*Document text*:

***

# Anyone using Dropbox Smart Sync successfully with Lightroom Classic?



## joshua (Jun 4, 2018)

I sort of buried this question in the other thread but I've done some more googling without success. I now understand how Lightroom CC / Cloud works for storage offline but I'm curious...

Has anyone used Dropbox Smart Sync successfully with Lightroom Classic? I've love to hear any thoughts!


----------



## Victoria Bampton (Jun 5, 2018)

I've only heard of trouble, with files not being available to Lightroom when you want to use them. What are you hoping to accomplish by using it?


----------



## joshua (Jun 5, 2018)

Well I really have been pretty integrated in the Dropbox eco system... And I'd rather stick w/ Lightroom Classic and was hoping this was the best of both worlds for me.

Ideally I'd love to have all my files in the cloud  and be able to work from two different machines / platforms and not worry about local HDs dying on me - that's the main goal I guess. 

Does that make sense?

***

*Source data*:
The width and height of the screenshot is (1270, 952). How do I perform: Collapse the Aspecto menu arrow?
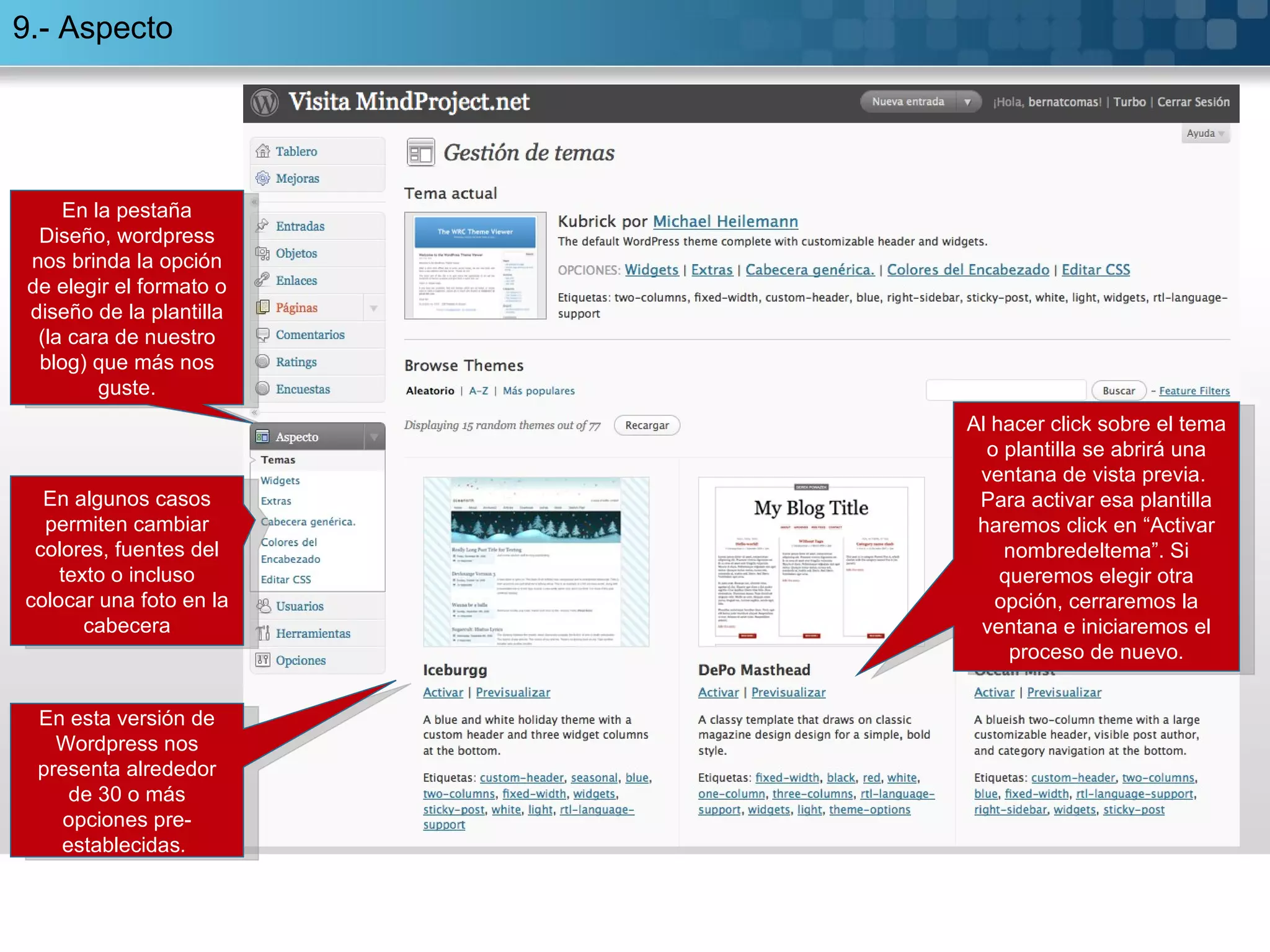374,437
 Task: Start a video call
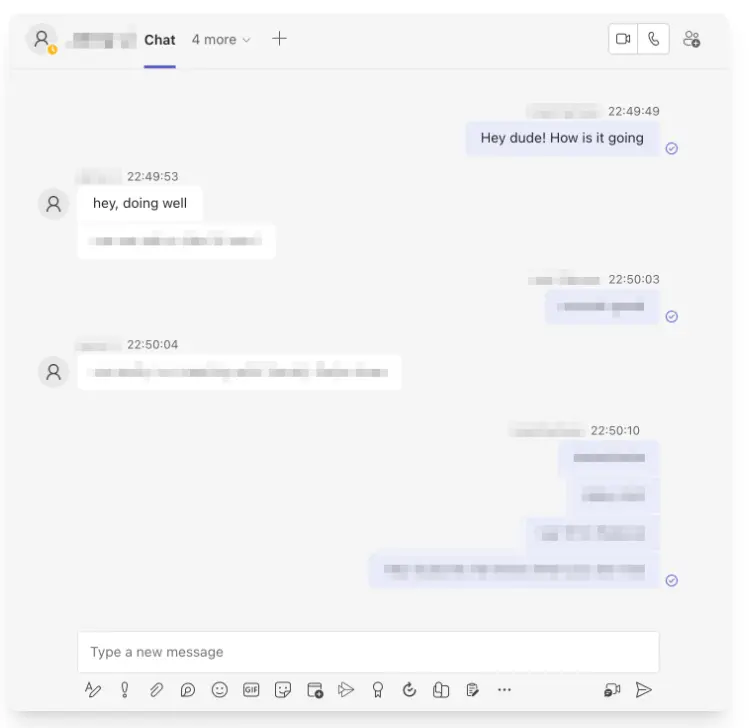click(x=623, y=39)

***

*To do*:
In the forum thread about Dropbox Smart Sync, what has Victoria Bampton heard about using it with Lightroom Classic? You won't need the lines for this.

*Task output*:
She has only heard of trouble, with files not being available to Lightroom when you want to use them.